Cylindrical Convolutional Networks for Joint Object Detection and Viewpoint Estimation
This addresses the challenge of severe viewpoint changes in object detection for computer vision applications, but it is incremental as it builds on existing 2D methods.
The paper tackled the problem of limited spatial invariance in 2D convolutional neural networks for object detection and viewpoint estimation by introducing cylindrical convolutional networks (CCNs) that use 3D cylindrical kernels, resulting in improved performance on joint tasks.
Existing techniques to encode spatial invariance within deep convolutional neural networks only model 2D transformation fields.
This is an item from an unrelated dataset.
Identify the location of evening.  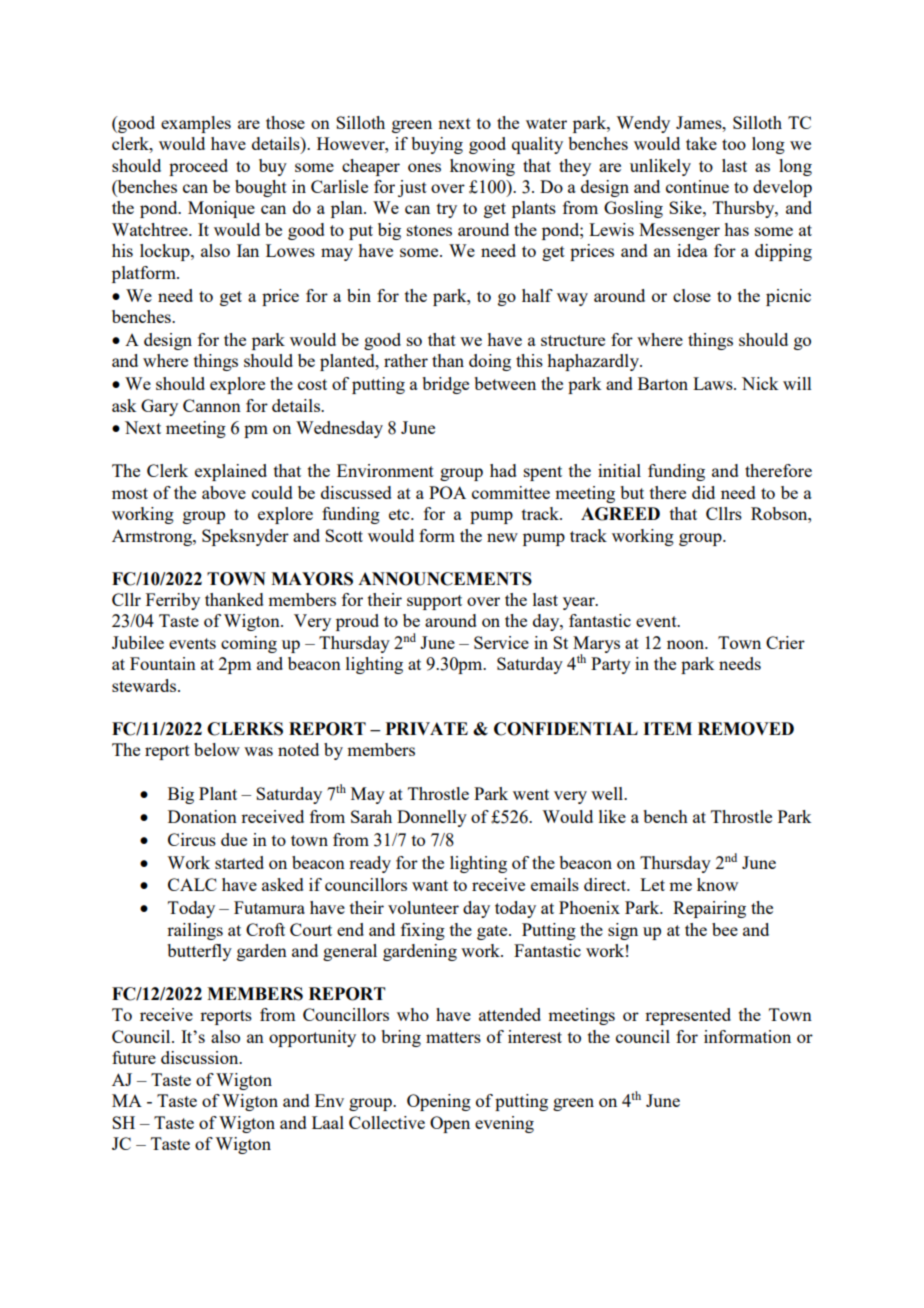
(504, 1124).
This does not account for the fact that objects in a 2D space are a projection of 3D ones, and thus they have limited ability to severe object viewpoint changes. To overcome this limitation, we introduce a learnable module, cylindrical convolutional networks (CCNs), that exploit cylindrical representation of a convolutional kernel defined in the 3D space. CCNs extract a view-specific feature through a view-specific convolutional kernel to predict object category scores at each viewpoint. With the view-specific feature, we simultaneously determine objective category and viewpoints using the proposed sinusoidal soft-argmax module. Our experiments demonstrate the effectiveness of the cylindrical convolutional networks on joint object detection and viewpoint estimation.